I realize that full or partial dentures are artificial, constructed of plastic, metal and/or porcelain. The problems of wearing these appliances have been explained to me, including looseness, soreness, and possible breakage. I realize the final opportunity to make changes in my new dentures (including shape, size, fit, placement and color) will be the "Wax Try-In" visit. I understand that I may need adjustments after the appliance is delivered to me.

I accept and understand that the final opportunity to make a change in my denture (including shape, fit, size, placement or color) is during the “Wax Try-in” visit. I understand that once I agree to have the denture finished at the "Wax Try-in" visit, the design and appearance of the denture are “locked in”, and any changes after this time will incur additional costs that could be significant and may require the denture to be remade at my expense (full cost of new denture). Adjustments are often needed with new dentures, and will be included in the original fee for 30 days following delivery of the dentures, after which our regular adjustment fee will be incurred.

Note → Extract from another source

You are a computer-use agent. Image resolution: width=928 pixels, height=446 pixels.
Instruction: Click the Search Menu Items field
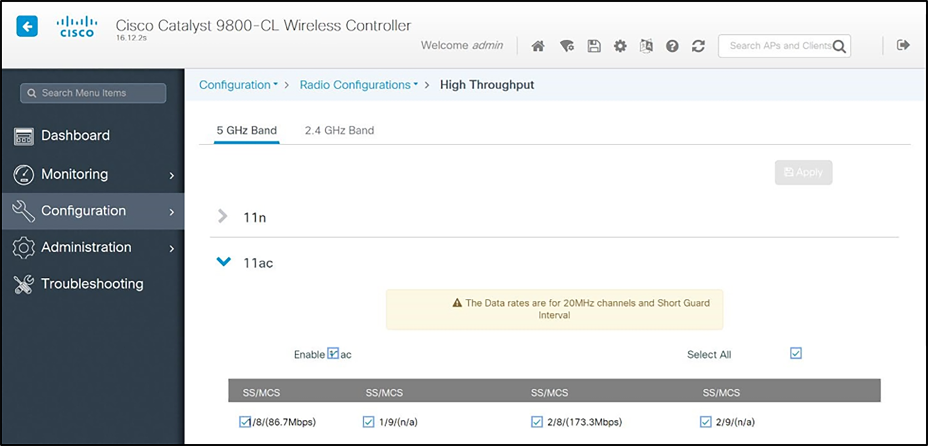point(93,93)

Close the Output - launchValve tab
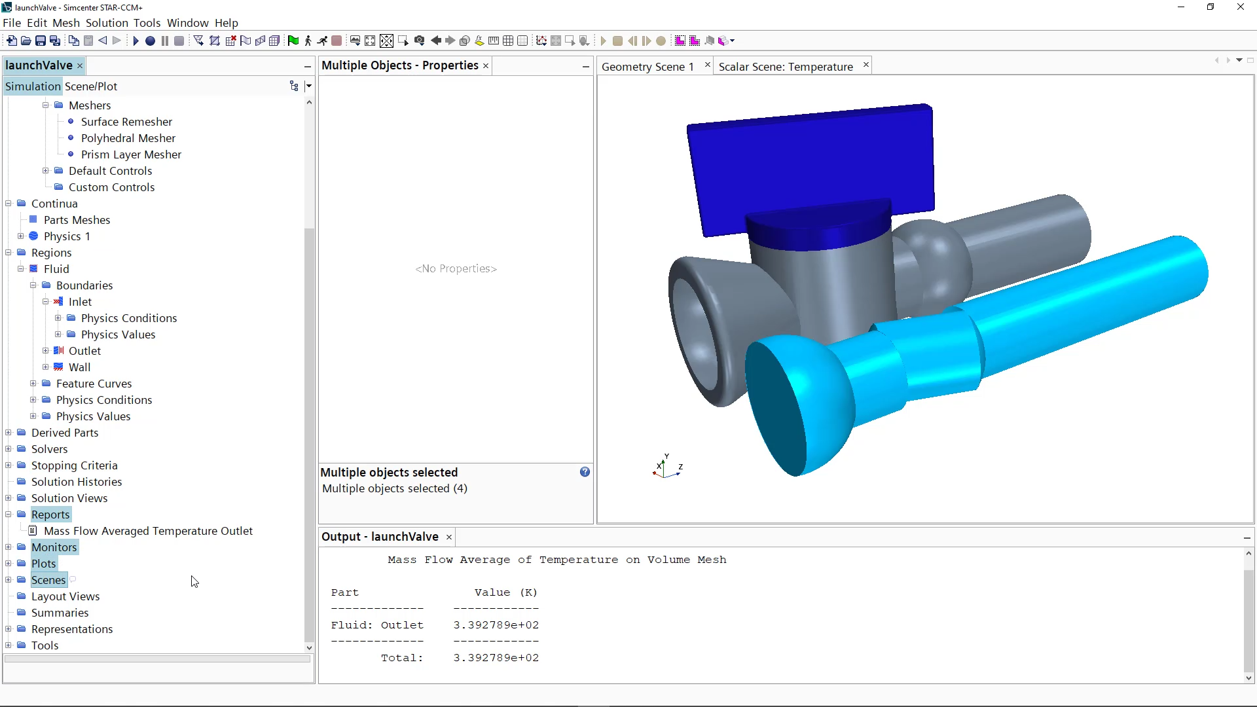[x=448, y=537]
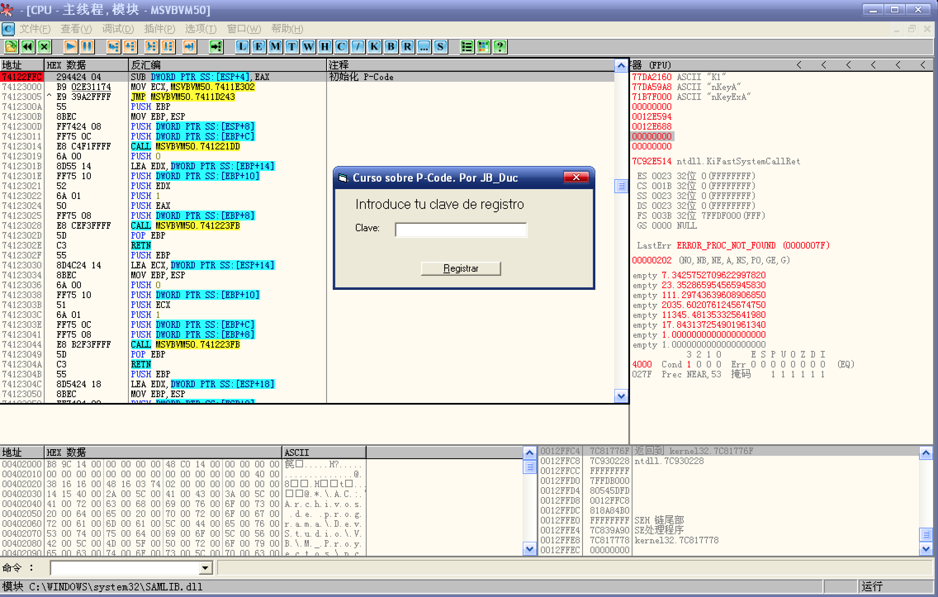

I understand that dentistry is not an exact science and that therefore, reputable practitioners cannot guarantee results. I acknowledge that no guarantee or assurance has been made to me by anyone regarding the dental treatment that I have requested and authorized for myself or my minor child. I have had full opportunity to discuss and ask questions regarding the dental treatment and all questions have been answered to my satisfaction.